Risk of Pregnancy-Related Hypertension Within 5 Years of Exposure to Drinking Water Contaminated With Escherichia coli O157:H7


Louise Moist, MD, MSc, Division of Nephrology, Department of Medicine, Victoria Hospital – London Health Sciences Centre, Room A2-338, 800 Commissioners Road East, London, Ontario, Canada N6A 5W9
E-mail: louise.moist@lhsc.on.ca


J Clin Hypertens(Greenwich). 2010;12:613–620. © 2010 Wiley Periodicals, Inc.

The authors evaluated the risk for pregnancy-related hypertension among previously healthy women who conceived within 5 years of exposure to drinking water contaminated with Escherichia coli O157.H7 in Walkerton, Canada (2000). Chronic hypertension was defined as systolic/diastolic blood pressure ≥140/90 mm Hg before 20 weeks gestation; gestational hypertension was defined as new onset systolic/diastolic blood pressure ≥140/90 mm Hg ≥20 weeks gestation.

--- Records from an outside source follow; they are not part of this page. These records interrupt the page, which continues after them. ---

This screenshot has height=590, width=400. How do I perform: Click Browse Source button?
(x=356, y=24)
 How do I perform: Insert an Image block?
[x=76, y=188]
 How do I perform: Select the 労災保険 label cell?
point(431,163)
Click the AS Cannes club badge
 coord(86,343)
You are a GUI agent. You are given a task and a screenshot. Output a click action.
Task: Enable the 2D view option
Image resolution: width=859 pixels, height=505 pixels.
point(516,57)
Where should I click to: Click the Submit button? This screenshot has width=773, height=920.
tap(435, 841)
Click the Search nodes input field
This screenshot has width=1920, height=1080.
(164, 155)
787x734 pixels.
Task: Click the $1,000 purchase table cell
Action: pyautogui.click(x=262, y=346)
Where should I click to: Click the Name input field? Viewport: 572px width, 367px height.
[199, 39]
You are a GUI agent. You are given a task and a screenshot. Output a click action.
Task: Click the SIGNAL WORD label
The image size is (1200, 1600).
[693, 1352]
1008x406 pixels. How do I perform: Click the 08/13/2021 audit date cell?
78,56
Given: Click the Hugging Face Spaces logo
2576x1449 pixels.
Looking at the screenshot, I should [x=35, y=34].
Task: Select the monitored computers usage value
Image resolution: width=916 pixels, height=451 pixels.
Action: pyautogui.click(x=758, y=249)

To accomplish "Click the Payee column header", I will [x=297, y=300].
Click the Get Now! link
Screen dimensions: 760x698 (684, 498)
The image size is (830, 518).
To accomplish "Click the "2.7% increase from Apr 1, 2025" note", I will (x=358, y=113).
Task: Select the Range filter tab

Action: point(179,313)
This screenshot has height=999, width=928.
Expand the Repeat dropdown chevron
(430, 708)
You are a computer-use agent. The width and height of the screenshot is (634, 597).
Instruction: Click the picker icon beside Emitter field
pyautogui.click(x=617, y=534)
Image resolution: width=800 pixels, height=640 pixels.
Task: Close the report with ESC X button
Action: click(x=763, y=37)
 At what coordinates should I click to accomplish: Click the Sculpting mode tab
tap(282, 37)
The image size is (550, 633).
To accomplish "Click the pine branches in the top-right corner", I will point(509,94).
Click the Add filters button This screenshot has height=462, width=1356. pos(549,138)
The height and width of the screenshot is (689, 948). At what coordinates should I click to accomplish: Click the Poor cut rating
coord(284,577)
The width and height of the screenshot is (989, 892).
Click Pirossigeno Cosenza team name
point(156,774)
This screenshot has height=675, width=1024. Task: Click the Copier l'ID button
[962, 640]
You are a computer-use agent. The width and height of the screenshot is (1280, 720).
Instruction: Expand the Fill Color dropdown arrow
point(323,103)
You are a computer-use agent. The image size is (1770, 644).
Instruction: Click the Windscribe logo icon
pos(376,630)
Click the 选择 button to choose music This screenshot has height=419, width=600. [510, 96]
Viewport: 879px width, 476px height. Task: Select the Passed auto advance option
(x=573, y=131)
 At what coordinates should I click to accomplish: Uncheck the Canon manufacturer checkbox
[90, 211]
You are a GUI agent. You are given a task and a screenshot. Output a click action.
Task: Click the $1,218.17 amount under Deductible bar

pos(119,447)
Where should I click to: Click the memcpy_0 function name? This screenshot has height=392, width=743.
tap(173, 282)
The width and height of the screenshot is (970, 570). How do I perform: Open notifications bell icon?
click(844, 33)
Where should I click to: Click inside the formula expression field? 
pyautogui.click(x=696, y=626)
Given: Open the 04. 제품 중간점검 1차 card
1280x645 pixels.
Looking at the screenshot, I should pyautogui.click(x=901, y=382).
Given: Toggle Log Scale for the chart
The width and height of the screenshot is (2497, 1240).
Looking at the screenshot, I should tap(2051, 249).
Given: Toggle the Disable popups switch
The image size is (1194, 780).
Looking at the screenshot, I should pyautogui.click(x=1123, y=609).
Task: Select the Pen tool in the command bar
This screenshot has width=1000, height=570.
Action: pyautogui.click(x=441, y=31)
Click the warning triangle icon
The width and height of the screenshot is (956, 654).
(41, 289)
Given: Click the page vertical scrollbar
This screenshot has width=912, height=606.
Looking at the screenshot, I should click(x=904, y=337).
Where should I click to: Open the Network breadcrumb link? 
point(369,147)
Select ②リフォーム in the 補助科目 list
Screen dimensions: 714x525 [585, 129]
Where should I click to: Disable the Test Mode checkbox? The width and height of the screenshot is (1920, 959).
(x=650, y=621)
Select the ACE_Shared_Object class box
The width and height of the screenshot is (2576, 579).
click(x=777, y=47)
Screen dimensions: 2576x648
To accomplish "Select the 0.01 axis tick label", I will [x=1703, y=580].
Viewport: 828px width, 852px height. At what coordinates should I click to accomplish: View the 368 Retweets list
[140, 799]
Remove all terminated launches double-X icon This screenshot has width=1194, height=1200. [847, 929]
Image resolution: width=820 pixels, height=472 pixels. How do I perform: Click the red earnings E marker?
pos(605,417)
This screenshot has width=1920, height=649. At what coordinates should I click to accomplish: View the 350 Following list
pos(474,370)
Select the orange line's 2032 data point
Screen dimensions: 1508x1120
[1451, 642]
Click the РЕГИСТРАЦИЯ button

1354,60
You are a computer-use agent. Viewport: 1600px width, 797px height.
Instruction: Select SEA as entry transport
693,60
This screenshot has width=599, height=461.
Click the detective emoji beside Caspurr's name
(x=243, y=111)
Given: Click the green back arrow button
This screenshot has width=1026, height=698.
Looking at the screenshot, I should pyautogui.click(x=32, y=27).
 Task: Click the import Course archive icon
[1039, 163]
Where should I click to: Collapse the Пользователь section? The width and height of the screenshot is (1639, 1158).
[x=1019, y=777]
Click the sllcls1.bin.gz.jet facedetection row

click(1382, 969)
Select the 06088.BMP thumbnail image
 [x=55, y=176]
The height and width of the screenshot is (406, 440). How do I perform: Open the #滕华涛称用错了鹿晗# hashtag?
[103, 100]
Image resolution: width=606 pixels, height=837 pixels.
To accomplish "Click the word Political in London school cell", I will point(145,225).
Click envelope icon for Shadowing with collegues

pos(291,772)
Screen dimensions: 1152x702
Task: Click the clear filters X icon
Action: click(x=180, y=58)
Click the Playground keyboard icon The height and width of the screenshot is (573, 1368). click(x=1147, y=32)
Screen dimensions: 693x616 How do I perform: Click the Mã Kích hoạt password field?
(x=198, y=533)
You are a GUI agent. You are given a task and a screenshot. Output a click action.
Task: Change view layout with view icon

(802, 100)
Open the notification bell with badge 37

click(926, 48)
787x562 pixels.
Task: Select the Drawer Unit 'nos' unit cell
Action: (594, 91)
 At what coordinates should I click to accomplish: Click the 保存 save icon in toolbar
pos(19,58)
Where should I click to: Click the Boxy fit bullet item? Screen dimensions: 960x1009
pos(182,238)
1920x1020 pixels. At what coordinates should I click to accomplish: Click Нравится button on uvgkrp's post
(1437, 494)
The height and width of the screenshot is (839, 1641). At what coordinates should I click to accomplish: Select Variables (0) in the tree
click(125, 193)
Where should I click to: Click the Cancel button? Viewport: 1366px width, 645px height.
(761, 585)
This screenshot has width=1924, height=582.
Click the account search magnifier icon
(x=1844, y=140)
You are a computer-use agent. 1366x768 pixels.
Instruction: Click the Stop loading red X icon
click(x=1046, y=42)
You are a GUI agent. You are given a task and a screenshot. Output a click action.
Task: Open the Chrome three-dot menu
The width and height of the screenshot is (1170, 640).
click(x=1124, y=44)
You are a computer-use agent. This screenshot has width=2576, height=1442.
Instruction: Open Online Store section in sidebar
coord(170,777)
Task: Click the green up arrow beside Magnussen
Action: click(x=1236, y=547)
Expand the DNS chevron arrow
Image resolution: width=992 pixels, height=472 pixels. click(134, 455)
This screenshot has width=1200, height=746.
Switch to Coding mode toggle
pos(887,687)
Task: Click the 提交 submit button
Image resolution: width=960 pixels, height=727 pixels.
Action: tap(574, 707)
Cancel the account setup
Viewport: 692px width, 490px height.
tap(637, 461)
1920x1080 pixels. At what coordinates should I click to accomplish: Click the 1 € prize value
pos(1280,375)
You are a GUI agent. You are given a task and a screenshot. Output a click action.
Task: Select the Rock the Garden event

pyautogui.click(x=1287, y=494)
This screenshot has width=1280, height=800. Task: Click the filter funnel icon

The incidence of hypertension was compared between women who were asymptomatic during the outbreak to those who experienced acute gastroenteritis. Blood pressure data were available for 135 of 148 eligible pregnancies. The adjusted relative risks for chronic and gestational hypertension were 1.5 (95% confidence interval [CI]: 0.3–7.7) and 1.0 (95% CI: 0.4–2.5), respectively. Mean arterial pressure before 20 weeks gestation was 2.7 mm Hg higher in women who had acute gastroenteritis (95% CI: 0.05–5.4). A trend toward higher chronic hypertension and mean arterial pressure in early pregnancy was observed among women who experienced gastroenteritis after exposure to bacterially-contaminated drinking water.